Après trois jours d’audience intense, la cour d’assises de la Moselle a rendu son verdict : Pierre Cuignet, 55 ans, accusé du meurtre de son collègue et ami David Georges, a été acquitté jeudi 26 juin. La cour a estimé que le doute persistait sur l’intention homicide. À l’issue de l’audience, le président a déclaré solennellement que l’accusé était « libre immédiatement », sauf s’il était détenu pour une autre cause. Nathalie M., poursuivie pour avoir conservé l’arme du crime, a également été acquittée. En larmes, elle a accueilli la décision, tandis que Pierre Cuignet est resté impassible. La défense s’est livrée à une bataille méthodique face à une avocate générale déterminée à obtenir quinze ans de réclusion. Selon l’accusation, Cuignet aurait dissimulé un meurtre soigneusement prémédité. Les avocates de l’accusé ont au contraire rappelé l’absence de preuves directes, l’absence de mobile et les zones d’ombre jamais dissipées. L’une d’elles a évoqué l’enfance difficile de leur client, décrivant un homme fragile mais non violent, loin de l’image d’un tueur.
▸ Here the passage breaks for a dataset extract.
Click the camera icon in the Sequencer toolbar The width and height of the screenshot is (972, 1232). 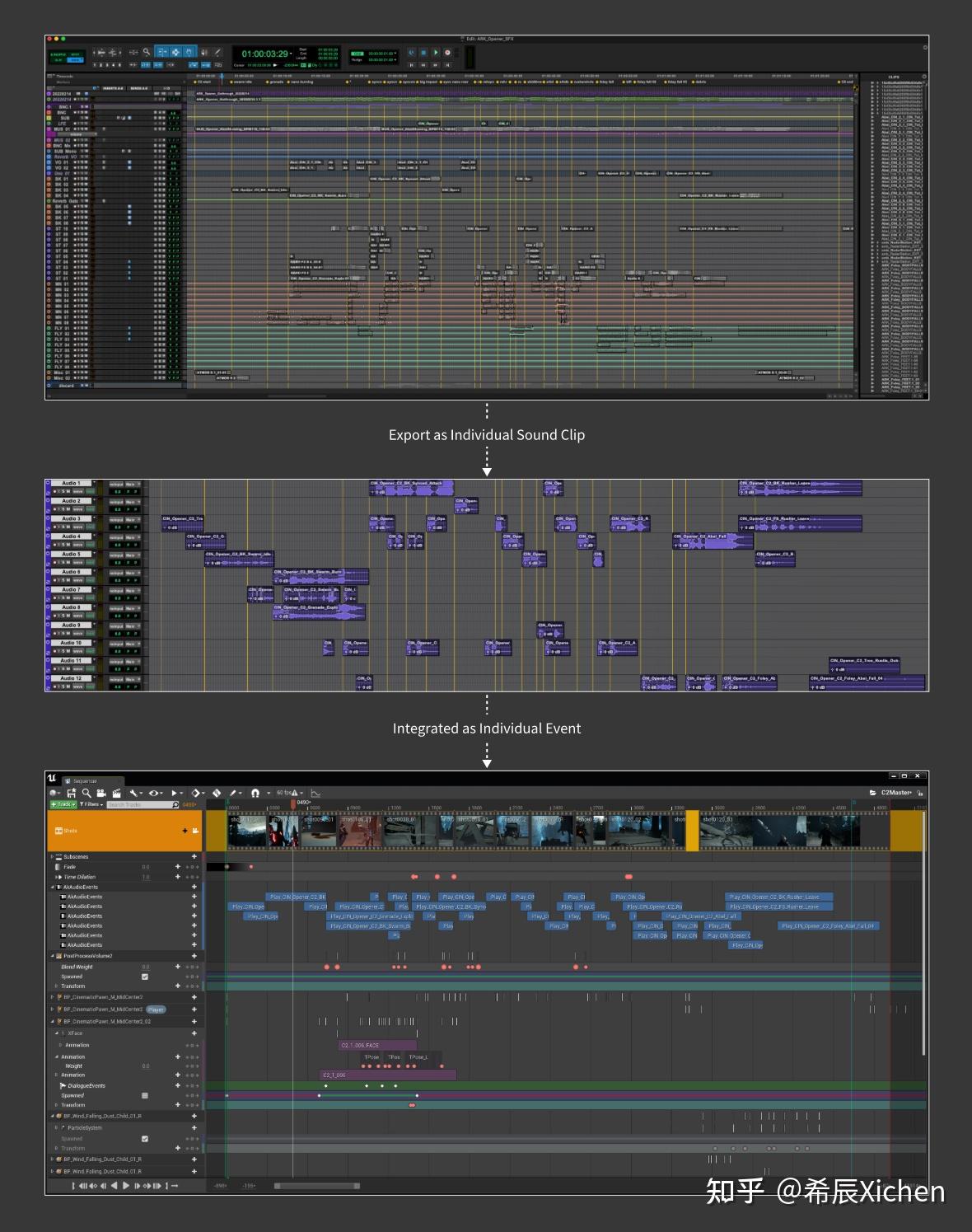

L’ombre du doute et l’absence de mobile décisif
Les arguments de la défense ont insisté sur le doute raisonnable : pas de bruit de détonation, des expertises ballistiques et psychiatriques non concluantes, et aucune preuve d’un mobile sérieux. La victime, David Georges, était décrite comme instable, parfois violent sous l’emprise de l’alcool. Pour l’avocate Schott, il était même plausible qu’il ait pu commettre un acte auto-agressif. Au terme des délibérations, les jurés ont estimé que le doute devait bénéficier à l’accusé. La cour a reconnu que le comportement de Cuignet pouvait sembler suspect mais insuffisant pour prouver une volonté de tuer. Le parquet de Metz a désormais dix jours pour interjeter appel.